In un panorama sanitario in continua evoluzione, la scelta della struttura ospedaliera appropriata per affrontare una patologia oncologica assume un’importanza cruciale. La Rete Oncologica dei Pazienti d’Italia (Ropi) fornisce una risposta concreta a questa esigenza attraverso l’ultimo aggiornamento della sua guida “Dove mi curo?”, uno strumento prezioso per orientarsi tra le strutture sanitarie italiane che si distinguono nell’ambito della chirurgia oncologica.

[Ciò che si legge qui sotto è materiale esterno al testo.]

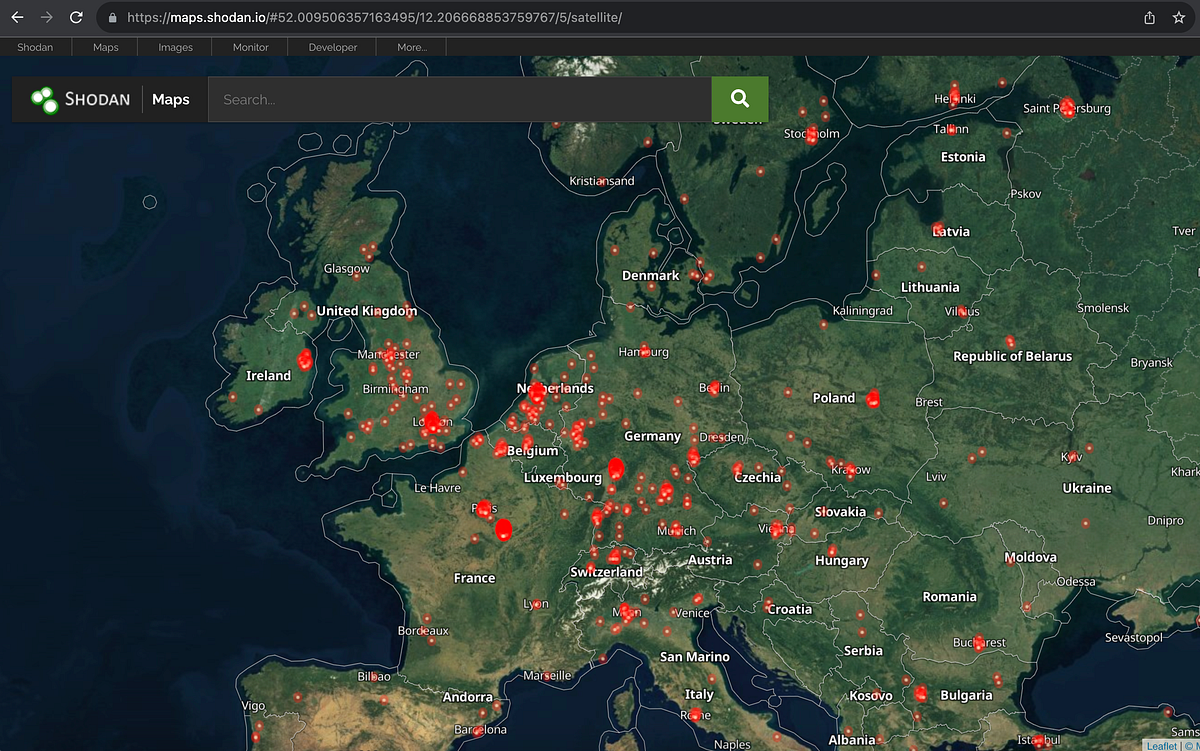Viewport: 1200px width, 751px height.
Task: Click the red marker near Paris
Action: tap(484, 510)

Questo aggiornamento, frutto di un’attenta analisi dei dati forniti dall’Agenzia Nazionale per i Servizi Sanitari Regionali (Agenas) e dal Piano Nazionale Esiti (PNE), mira a offrire ai pazienti e alle loro famiglie una mappa chiara e dettagliata delle eccellenze ospedaliere italiane, focalizzandosi in particolare sull’attività chirurgica oncologica.
La correlazione tra il volume degli interventi effettuati dalle strutture sanitarie e la qualità degli esiti terapeutici è un dato ormai consolidato nella letteratura scientifica. Maggiore è il numero di interventi specifici per una determinata patologia oncologica, maggiori sono le probabilità di successo del trattamento. Ropi, attenta a questi parametri, propone una classificazione delle strutture sanitarie basata proprio sui volumi di attività chirurgica, fornendo così un indicatore affidabile della qualità delle cure offerte.

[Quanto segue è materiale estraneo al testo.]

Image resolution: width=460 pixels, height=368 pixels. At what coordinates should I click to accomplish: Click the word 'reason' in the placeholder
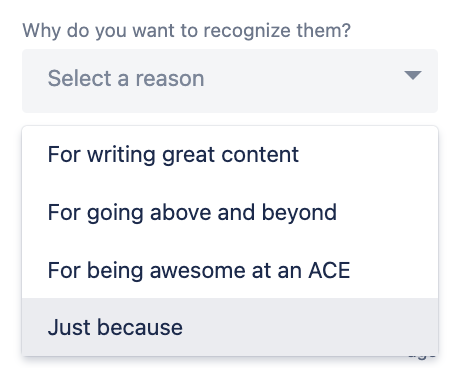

Le classificazioni sono dettagliate e suddivise per regioni e per tipologie di tumore, consentendo di individuare con precisione le strutture di riferimento per ogni specifica necessità. Ad esempio, in Veneto, alcune strutture sanitarie si distinguono per l’eccellenza nei trattamenti di varie tipologie di cancro, occupando posizioni di rilievo sia a livello regionale che nazionale.
La missione di Ropi di fornire un supporto concreto ai pazienti nel loro percorso di cura si concretizza quindi in questa iniziativa, che mette a disposizione informazioni trasparenti e aggiornate, essenziali per fare scelte informate in un momento così delicato della vita di una persona.